CONSIGNES ÉCRITES ▸
**a)** Indiquez si chacune des affirmations suivantes concorde avec l'entretien sur la méditation, en répondant par oui ou par non et en citant textuellement les mots qui tranchent.
(i) Selon Frédéric, la méditation ne porte que sur les émotions.
(ii) Frédéric reconnaît qu'aider donne de l'énergie.
(iii) D'après Frédéric, la méditation permet de faire le point tant sur le plan physique que sur le plan émotionnel.
**b)** Répondez brièvement aux questions suivantes à partir de l'entretien sur la méditation.
(i) Quelle partie du corps Frédéric prend-il en exemple ?
(ii) Quel adjectif Frédéric emploie-t-il pour qualifier le rythme ?
(iii) Dans quel contexte Frédéric juge-t-il l'aide particulièrement fatigante ?
**c)** Prolongez l'entretien sur la méditation au-delà de sa dernière phrase.

EXTRAIT CHOISI ▸

::::

Frédéric : Oui complètement, quand on fait de la méditation, c’est vraiment une pratique complète. La méditation, c’est tout le corps, toute la vie qui est là. Que ce soit le gros orteil du pied gauche – « comment va mon gros orteil du pied gauche ? », « Est-ce qu’il a quelque chose à me dire ? », jusqu’à « Quelles sont mes valeurs ? », « Quelles sont mes émotions ? ». La méditation, c’est vraiment un spectre global. Et donc revenir sur le corps, oui bien sûr. « Comment je me sens physiquement ? », « Quelles sont mes ressources, mes difficultés, mes forces, mes faiblesses ? ». C’est indispensable et là le rythme était soutenu.
La méditation aide-t-elle à gérer notre énergie et à reconnaître nos limites ? Aider, ça prend beaucoup d’énergie, mais ça en donne aussi, non ?
Frédéric : Oui, effectivement ça donne de l’énergie, mais quand même c’est très fatiguant, surtout dans ce contexte du matin au soir. La méditation nous permet de nous poser, de faire le point, de voir où on en est aussi bien physiquement qu’émotionnellement. Ça, c’est un des points importants. C’est là-dessus que la méditation vient soutenir l’action, en fait. Elle nous permet de dire : « Ok, où est-ce que j’en suis ? Est-ce que j’ai encore la force d’avancer ? Est-ce que c’est bon pour moi ? Vais-je trop loin ? Où sont mes limites ? ». Il s’agit de ne pas aller trop loin, de voir ce qui est possible pour nous et de ne pas aller au-delà.

::::

DONNÉES ENREGISTRÉES ▸
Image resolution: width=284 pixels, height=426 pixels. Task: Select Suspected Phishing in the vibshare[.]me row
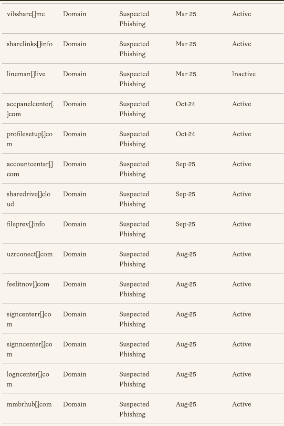coord(134,19)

::::

LISTE DES RÉPONSES ▸
**a)**
(i) Non : « La méditation, c’est tout le corps, toute la vie qui est là. »
(ii) Oui : « Oui, effectivement ça donne de l’énergie »
(iii) Oui : « de voir où on en est aussi bien physiquement qu’émotionnellement »

**b)**
(i) Le gros orteil du pied gauche.
(ii) Soutenu.
(iii) Dans ce contexte du matin au soir.

**c)**
Comment la méditation peut-elle éviter le « burn-out empathique » souvent rencontré dans les actions humanitaires?
Qu’en est-il du ”don de soi” qui peut amener à s’oublier pour aider l’autre ?
Frédéric : Je ne sais pas si c’est une formulation que j’utiliserai, le ‘don de soi’. Parce que si tu te donnes, ça veut dire que tu t’oublies peut-être un peu. Je pense que la méditation vient justement éviter ce ‘don de soi’, c’est-à-dire que l’on reste dans une action qui est solidaire, mais sans s’effondrer, sans fusionner. C’est une formulation qu’on utilise souvent, le don de soi, mais peut-être qu’elle est un tout petit peu dangereuse si elle n’est pas bien dosée. Plutôt que “don de soi”, je parlerais donc plutôt de “la maîtrise de soi”. Il s’agit de voir instant après instant quelles sont mes possibilités. ‘Qu’est-ce que je peux faire ?’ Ce que je peux faire là maintenant, c’est déjà suffisant. On reste dans une action qui est solidaire, mais sans s’effondrer.
Peut-être que je peux faire beaucoup et c’est génial. Peut-être que je ne peux pas faire beaucoup et c’est ok aussi. Nous sommes dans une société où il faut être performant partout. C’est important de reconnaître que parfois, nous ne sommes pas au top de ce que les autres pourraient attendre de nous, mais que ce n’est pas grave. On va donner ce que l’on a et puis demain, ce sera différent. Il y en a tellement qui subissent des burn-outs empathiques parce qu’ils s’oublient en donnant trop d’eux-mêmes. Ils vont trop loin sans s’en rendre compte.
Des burn-out empathiques, tu en as déjà observé lors de tes actions ?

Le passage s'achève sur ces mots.